Britain Chills Free Speech
By Wall Street Journal | by Salil Tripathi
Thursday, June 4th, 2009 @ 1:35AM
Libel tourists flock to the U.K. to avoid public scrutiny.
Simon Singh is an award-winning British science writer. In the best-selling “Fermat’s Enigma,” for example, he described the 350-year quest for the proof of Pierre de Fermat’s last theorem, which eluded mathematicians until the 1990s. Now his inquiring mind has got him into trouble with U.K. libel laws — laws that have long stifled free speech not just in Britain but around the world. In April 2008,
Mr. Singh wrote an article in the Guardian challenging the British Chiropractic Association’s claim that its treatments can cure, among other ailments, colic among infants, ear infections, and asthma. Mr. Singh said there was no evidence to support these claims, which he called “bogus.” The association could have challenged the author in an open debate, providing the evidence Mr. Singh said did not exist. Instead, it sued the author for libel. In a remarkable ruling last month, Justice David Eady decided that Mr. Singh’s article was defamatory because, according to the judge, Mr. Singh implied that the association deliberately misled the public. Mr. Singh, though, didn’t suggest that the chiropractors were being dishonest — after all, they might sincerely believe that their treatment is effective. He simply questioned the scientific validity of their claims. But that was no longer the issue.

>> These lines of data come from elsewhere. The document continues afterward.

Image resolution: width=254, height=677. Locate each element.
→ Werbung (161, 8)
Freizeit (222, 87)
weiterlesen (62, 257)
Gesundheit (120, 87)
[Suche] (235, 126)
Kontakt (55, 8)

Ironically, Britain’s Advertising Standards Authority upheld last month a complaint against a chiropractor’s claim that he could treat children with colic and learning difficulties. Mr. Singh now can either settle the case or fight it, first within the British system, and then, if necessary, all the way to the European Court of Human Rights. His defense costs have already set him back $100,000. Should he pursue the case to the bitter end, his legal bills could rise with geometric progression.
How did we get here? Unlike in the United States, where plaintiffs have to prove that the defendant’s statement is willfully false and defamatory, the burden of proof is reversed in Britain. According to U.K. libel laws, the plaintiff has to show only that the statement harms his reputation — which is the case with almost any accusation, true or false. It is the defendant who must then prove that his allegations were not libelous. The damage awards are often in the hundreds of thousands of pounds. Ditto lawyers’ fees. The mere prospect of possible financial ruin in a process where the cards are stacked in favor of the plaintiff has chilled free speech.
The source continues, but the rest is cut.